* **EXTRACTED RECORDS**

*** Block opens ***

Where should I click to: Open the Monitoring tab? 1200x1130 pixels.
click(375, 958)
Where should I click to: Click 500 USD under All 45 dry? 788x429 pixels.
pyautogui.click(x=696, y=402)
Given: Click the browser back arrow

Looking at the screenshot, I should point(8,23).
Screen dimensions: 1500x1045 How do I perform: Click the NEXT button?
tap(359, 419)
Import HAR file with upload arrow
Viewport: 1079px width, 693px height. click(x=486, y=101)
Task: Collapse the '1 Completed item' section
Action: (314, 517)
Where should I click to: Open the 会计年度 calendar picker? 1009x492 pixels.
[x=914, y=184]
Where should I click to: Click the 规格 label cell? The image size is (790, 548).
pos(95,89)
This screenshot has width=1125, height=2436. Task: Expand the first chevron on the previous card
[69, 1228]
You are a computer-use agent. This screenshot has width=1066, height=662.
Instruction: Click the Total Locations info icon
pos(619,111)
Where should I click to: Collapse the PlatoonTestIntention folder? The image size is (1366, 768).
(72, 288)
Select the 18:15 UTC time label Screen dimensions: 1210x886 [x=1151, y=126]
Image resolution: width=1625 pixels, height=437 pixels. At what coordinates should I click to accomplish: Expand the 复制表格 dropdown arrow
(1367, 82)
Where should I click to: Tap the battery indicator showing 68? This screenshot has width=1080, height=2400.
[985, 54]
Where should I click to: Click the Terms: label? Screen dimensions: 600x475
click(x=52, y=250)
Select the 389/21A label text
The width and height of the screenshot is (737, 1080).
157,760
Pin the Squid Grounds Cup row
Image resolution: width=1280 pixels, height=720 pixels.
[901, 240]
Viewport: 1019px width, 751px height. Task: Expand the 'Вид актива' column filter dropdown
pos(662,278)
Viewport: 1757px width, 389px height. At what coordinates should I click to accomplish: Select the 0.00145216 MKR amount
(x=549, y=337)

*** Block closes ***

* **AIM OF THE EXERCISE**
In the records above, return only the line that contains "This screenshot has width=1125, height=2436." and every line after it through the last, exactly as they appear.

* **ANSWER TO THE PROBLEM**
This screenshot has width=1125, height=2436. Task: Expand the first chevron on the previous card
[69, 1228]
You are a computer-use agent. This screenshot has width=1066, height=662.
Instruction: Click the Total Locations info icon
pos(619,111)
Where should I click to: Collapse the PlatoonTestIntention folder? The image size is (1366, 768).
(72, 288)
Select the 18:15 UTC time label Screen dimensions: 1210x886 [x=1151, y=126]
Image resolution: width=1625 pixels, height=437 pixels. At what coordinates should I click to accomplish: Expand the 复制表格 dropdown arrow
(1367, 82)
Where should I click to: Tap the battery indicator showing 68? This screenshot has width=1080, height=2400.
[985, 54]
Where should I click to: Click the Terms: label? Screen dimensions: 600x475
click(x=52, y=250)
Select the 389/21A label text
The width and height of the screenshot is (737, 1080).
157,760
Pin the Squid Grounds Cup row
Image resolution: width=1280 pixels, height=720 pixels.
[901, 240]
Viewport: 1019px width, 751px height. Task: Expand the 'Вид актива' column filter dropdown
pos(662,278)
Viewport: 1757px width, 389px height. At what coordinates should I click to accomplish: Select the 0.00145216 MKR amount
(x=549, y=337)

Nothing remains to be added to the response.